INSTRUCTIONS TO FOLLOW: Line by line, print the records exactly, and keep images out of the copy.

── EXERCISE MATERIAL

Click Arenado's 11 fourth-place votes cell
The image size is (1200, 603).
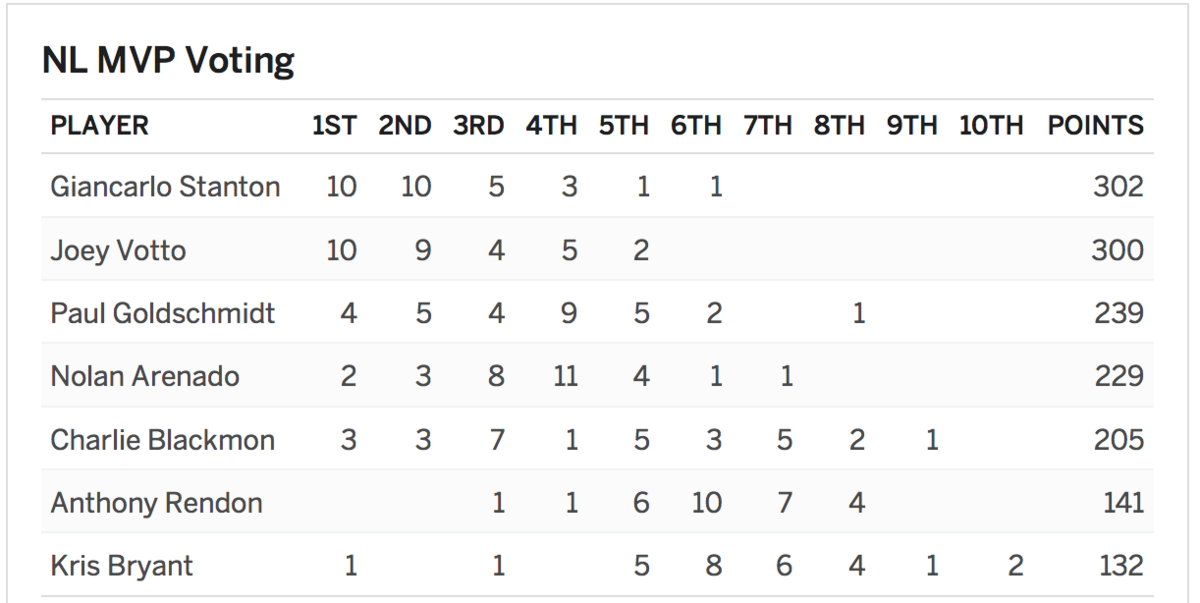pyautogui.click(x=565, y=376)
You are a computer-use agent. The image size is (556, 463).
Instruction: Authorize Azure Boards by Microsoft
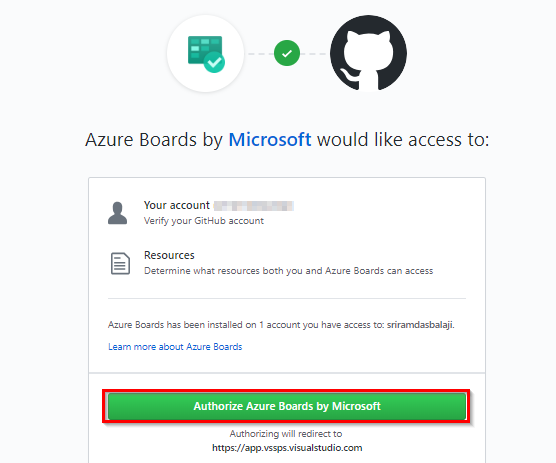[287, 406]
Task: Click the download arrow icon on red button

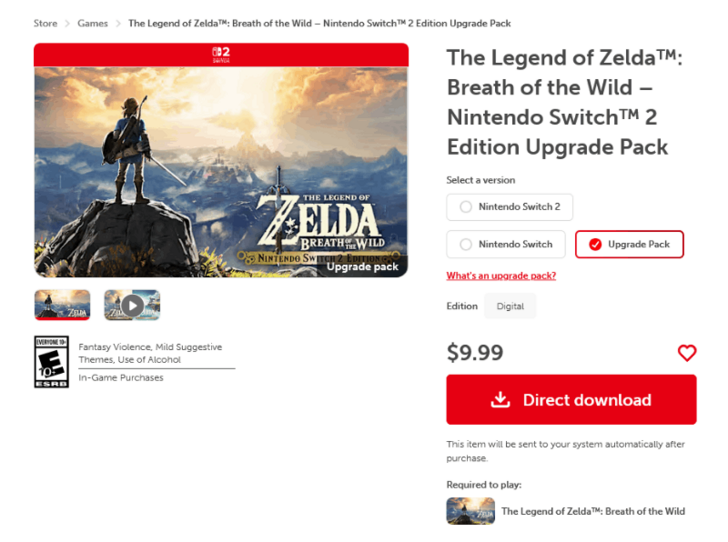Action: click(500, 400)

────

YOUR RESPONSE:
Click Arenado's 11 fourth-place votes cell
The image size is (1200, 603).
pyautogui.click(x=565, y=376)
You are a computer-use agent. The image size is (556, 463).
Instruction: Authorize Azure Boards by Microsoft
[287, 406]
Task: Click the download arrow icon on red button

Action: click(500, 400)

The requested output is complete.